Comment: Thanks to the authors, they did a decent job and certainly improved the manuscript. However, the methods do not specify the characteristics of the enzymes used (amylase and pepsin). Are these commercial samples or isolated by the authors? Enzymes are an important component of this work.
Response: Thank you again for your feedback. We apologize for the omission regarding the characteristics of the enzymes used in our study. The enzymes, alpha-amylase (E.C. 3.2.1.1.) and pepsin (E.C. 3.4.23.1.), are indeed important components of our work, and we acknowledge that their specific details should have been included. These enzymes were obtained as commercial food-grade products. Although we did not purify these enzymes further, their grade is suitable for the purpose of our study. We appreciate your suggestion and will include this information in the revised manuscript to ensure clarity and completeness.
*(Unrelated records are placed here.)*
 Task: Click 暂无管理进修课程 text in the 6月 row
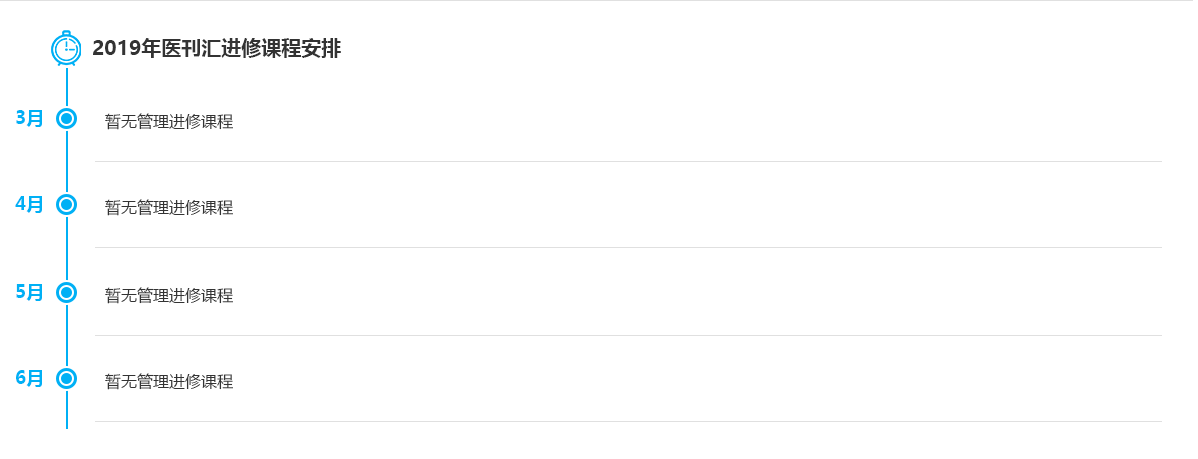tap(169, 382)
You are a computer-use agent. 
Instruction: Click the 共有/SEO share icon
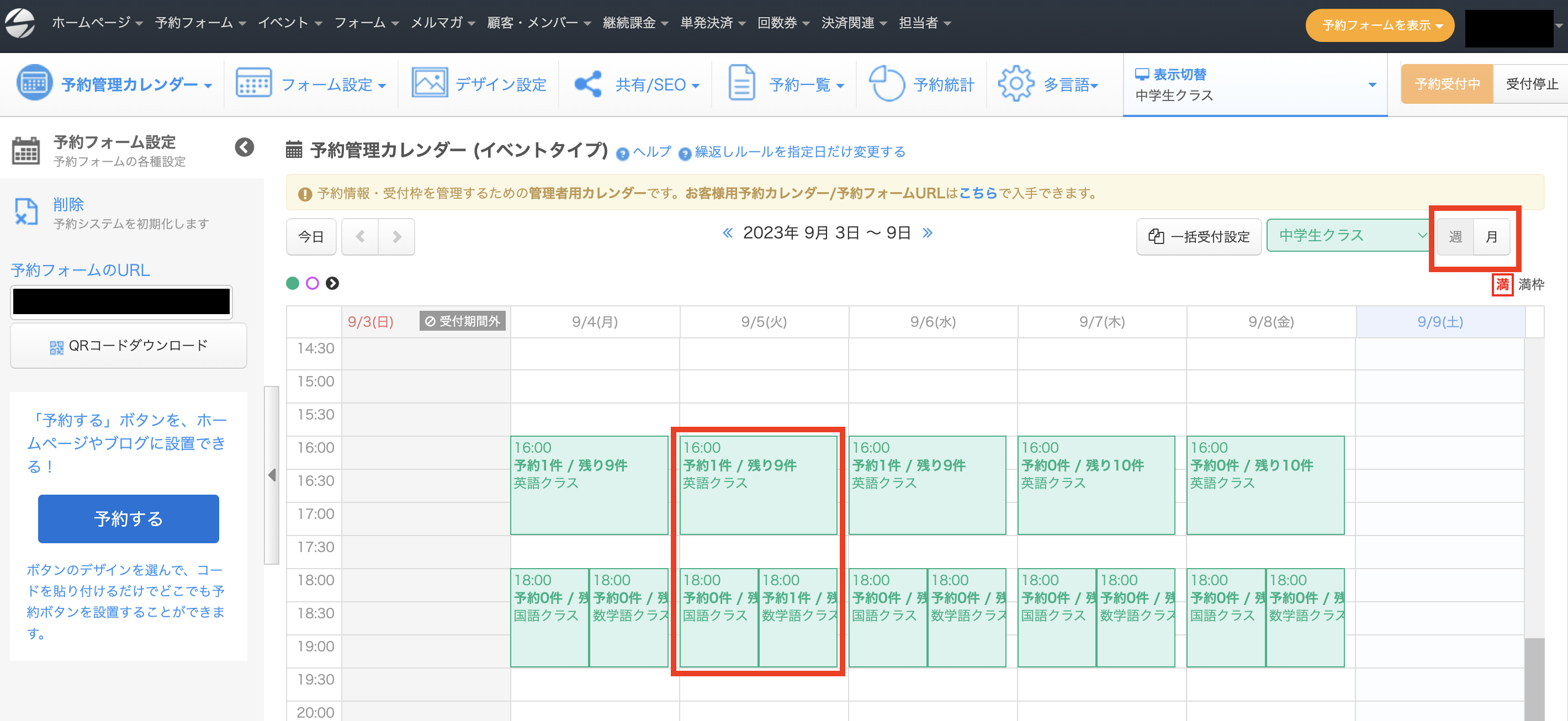pyautogui.click(x=588, y=84)
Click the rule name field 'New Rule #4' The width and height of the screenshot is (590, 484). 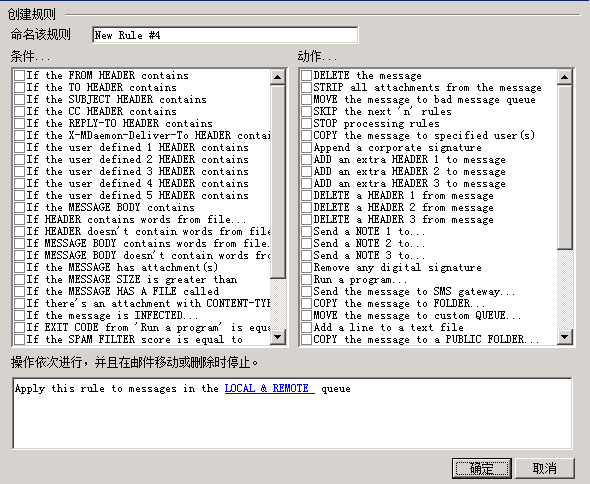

We have added this information to the Materials section to provide a complete and transparent description of our experimental setup.

Materials:
Starch from rice (CAS 9005-25-8; S7260), poly(ethylene glycol) (PEG, BioUltra 2,000, CAS 25322-68-3; 84797), folic acid (CAS 59-30-3, F7876) were purchased from Sigma-Aldrich, while acetone (Golden Bell, ACS), hydrochloric acid (J.T. Baker, ACS) and ammonium hydroxide (Fermont, ACS) were purchased separately. All reagents were used as received without any further purification. The enzymes α-amylase (E.C. 3.2.1.1., 32,000-36,000 BAU/g ) and pepsin (E.C. 3.4.23.1., 1:10,000), both food grade, were obtained commercially.